Collected data:
━━━━━━━━━━
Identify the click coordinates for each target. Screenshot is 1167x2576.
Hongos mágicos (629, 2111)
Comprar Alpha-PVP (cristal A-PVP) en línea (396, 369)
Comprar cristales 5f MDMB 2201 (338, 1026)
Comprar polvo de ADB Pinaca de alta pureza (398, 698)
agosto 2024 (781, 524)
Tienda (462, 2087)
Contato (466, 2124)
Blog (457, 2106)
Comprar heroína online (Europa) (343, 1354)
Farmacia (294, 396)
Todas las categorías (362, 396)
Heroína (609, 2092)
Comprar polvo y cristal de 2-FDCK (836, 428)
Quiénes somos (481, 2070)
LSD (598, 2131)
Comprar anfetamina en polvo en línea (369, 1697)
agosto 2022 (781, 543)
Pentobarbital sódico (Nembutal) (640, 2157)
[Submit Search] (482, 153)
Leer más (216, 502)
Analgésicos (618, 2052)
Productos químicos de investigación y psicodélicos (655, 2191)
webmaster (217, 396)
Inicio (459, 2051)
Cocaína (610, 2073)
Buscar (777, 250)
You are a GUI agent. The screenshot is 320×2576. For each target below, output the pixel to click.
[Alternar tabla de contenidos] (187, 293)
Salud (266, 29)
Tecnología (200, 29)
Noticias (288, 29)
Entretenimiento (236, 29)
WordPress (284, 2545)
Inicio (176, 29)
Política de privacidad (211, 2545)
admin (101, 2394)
━━━━━━━━━━
An exact copy of the lines from the one holding "LSD (598, 2131)" through the end of the data is the whole answer.

_Written reply:_
LSD (598, 2131)
Comprar anfetamina en polvo en línea (369, 1697)
agosto 2022 (781, 543)
Pentobarbital sódico (Nembutal) (640, 2157)
[Submit Search] (482, 153)
Leer más (216, 502)
Analgésicos (618, 2052)
Productos químicos de investigación y psicodélicos (655, 2191)
webmaster (217, 396)
Inicio (459, 2051)
Cocaína (610, 2073)
Buscar (777, 250)
You are a GUI agent. The screenshot is 320×2576. For each target below, output the pixel to click.
[Alternar tabla de contenidos] (187, 293)
Salud (266, 29)
Tecnología (200, 29)
Noticias (288, 29)
Entretenimiento (236, 29)
WordPress (284, 2545)
Inicio (176, 29)
Política de privacidad (211, 2545)
admin (101, 2394)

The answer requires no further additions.